## Task
Repeat, exactly as written, the line with "Share [button] (19, 768)" and every line that follows it in the material below, ending with the last.

## Material for the task
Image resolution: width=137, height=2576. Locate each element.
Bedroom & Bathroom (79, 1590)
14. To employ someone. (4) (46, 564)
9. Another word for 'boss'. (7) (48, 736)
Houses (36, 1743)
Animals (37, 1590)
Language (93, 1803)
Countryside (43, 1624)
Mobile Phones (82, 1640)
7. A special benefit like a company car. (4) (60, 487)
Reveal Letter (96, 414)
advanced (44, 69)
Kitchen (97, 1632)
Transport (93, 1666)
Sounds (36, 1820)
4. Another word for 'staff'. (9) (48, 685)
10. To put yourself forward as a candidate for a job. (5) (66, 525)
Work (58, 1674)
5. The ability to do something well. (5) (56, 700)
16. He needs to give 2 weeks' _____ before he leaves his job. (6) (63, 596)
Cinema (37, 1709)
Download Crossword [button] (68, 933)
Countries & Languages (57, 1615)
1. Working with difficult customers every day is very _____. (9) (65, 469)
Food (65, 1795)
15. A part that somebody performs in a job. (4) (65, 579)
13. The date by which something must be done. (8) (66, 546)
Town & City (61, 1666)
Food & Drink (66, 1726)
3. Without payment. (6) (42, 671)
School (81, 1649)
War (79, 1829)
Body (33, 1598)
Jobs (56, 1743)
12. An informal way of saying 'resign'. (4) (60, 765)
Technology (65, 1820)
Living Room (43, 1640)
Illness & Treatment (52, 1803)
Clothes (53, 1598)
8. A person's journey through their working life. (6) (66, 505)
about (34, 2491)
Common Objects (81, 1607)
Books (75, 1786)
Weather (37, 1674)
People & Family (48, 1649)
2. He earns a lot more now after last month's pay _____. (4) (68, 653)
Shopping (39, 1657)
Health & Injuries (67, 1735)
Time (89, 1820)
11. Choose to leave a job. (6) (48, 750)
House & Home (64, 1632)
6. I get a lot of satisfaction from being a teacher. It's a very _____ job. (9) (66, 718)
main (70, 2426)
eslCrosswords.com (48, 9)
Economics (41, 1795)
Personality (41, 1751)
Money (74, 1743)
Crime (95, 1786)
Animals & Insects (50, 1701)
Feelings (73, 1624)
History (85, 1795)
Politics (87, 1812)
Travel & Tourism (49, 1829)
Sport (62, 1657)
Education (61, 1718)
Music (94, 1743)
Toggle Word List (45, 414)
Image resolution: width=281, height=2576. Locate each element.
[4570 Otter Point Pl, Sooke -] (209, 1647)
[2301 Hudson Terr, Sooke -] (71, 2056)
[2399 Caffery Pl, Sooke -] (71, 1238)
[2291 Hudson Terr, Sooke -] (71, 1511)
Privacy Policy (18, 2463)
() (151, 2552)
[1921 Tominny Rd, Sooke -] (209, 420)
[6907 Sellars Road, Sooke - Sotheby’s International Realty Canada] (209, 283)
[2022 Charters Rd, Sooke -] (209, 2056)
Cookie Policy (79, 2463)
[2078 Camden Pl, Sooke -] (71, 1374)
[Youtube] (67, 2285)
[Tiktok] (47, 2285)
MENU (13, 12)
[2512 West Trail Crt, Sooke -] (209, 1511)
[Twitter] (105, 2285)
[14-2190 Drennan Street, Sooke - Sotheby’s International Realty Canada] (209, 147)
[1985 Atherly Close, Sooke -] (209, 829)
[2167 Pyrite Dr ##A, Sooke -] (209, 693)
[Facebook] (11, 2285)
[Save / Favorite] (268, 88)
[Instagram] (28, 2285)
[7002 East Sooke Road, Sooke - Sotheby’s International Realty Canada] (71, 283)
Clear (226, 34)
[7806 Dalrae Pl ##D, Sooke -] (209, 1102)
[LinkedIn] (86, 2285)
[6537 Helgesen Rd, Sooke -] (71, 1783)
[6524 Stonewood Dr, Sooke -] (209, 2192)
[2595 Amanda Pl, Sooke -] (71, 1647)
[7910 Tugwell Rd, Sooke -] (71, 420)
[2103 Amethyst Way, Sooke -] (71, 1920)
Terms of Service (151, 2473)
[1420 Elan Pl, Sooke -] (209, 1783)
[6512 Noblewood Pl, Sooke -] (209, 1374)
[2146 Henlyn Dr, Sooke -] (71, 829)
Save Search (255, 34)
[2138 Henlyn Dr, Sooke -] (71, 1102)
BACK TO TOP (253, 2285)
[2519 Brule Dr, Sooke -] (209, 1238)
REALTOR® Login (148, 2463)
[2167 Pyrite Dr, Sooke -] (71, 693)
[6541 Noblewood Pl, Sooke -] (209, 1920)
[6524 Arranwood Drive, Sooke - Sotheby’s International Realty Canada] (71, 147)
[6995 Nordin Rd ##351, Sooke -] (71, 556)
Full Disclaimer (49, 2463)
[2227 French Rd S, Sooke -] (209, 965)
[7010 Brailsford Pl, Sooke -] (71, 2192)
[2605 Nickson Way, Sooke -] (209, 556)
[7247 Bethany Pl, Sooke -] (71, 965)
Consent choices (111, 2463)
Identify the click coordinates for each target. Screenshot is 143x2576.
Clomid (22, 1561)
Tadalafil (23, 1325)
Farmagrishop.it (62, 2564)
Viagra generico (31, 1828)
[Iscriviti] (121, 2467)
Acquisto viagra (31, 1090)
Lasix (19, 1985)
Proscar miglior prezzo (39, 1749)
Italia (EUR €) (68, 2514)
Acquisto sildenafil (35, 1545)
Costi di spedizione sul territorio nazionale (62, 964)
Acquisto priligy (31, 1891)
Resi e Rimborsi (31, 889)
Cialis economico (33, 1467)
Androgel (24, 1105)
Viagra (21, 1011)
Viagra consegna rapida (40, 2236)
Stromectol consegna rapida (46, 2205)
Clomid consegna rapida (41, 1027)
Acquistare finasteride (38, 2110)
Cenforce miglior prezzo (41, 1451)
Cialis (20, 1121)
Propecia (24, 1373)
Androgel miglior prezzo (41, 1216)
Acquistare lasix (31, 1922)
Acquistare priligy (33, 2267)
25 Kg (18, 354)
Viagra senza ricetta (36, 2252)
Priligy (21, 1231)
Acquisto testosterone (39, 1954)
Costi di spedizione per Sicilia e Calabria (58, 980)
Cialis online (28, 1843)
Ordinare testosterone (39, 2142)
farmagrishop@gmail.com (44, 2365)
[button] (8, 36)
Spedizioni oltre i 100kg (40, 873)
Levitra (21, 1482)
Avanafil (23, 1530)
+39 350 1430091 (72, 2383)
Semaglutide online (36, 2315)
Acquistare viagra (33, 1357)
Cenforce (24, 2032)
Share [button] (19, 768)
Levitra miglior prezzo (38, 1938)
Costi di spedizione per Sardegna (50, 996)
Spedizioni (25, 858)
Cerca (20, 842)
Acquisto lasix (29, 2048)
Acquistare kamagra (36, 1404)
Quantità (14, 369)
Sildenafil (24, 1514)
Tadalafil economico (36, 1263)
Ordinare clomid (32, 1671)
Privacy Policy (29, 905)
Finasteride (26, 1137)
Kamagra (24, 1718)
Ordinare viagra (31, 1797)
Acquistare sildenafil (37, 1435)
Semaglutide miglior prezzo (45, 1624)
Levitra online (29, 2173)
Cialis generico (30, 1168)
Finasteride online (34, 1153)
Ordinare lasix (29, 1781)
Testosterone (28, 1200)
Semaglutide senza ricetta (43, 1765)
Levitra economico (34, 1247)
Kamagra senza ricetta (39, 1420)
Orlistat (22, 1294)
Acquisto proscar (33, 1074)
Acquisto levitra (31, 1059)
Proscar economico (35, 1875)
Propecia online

## Response for this exercise
Share [button] (19, 768)
Levitra miglior prezzo (38, 1938)
Costi di spedizione per Sardegna (50, 996)
Spedizioni (25, 858)
Cerca (20, 842)
Acquisto lasix (29, 2048)
Acquistare kamagra (36, 1404)
Quantità (14, 369)
Sildenafil (24, 1514)
Tadalafil economico (36, 1263)
Ordinare clomid (32, 1671)
Privacy Policy (29, 905)
Finasteride (26, 1137)
Kamagra (24, 1718)
Ordinare viagra (31, 1797)
Acquistare sildenafil (37, 1435)
Semaglutide miglior prezzo (45, 1624)
Levitra online (29, 2173)
Cialis generico (30, 1168)
Finasteride online (34, 1153)
Ordinare lasix (29, 1781)
Testosterone (28, 1200)
Semaglutide senza ricetta (43, 1765)
Levitra economico (34, 1247)
Kamagra senza ricetta (39, 1420)
Orlistat (22, 1294)
Acquisto proscar (33, 1074)
Acquisto levitra (31, 1059)
Proscar economico (35, 1875)
Propecia online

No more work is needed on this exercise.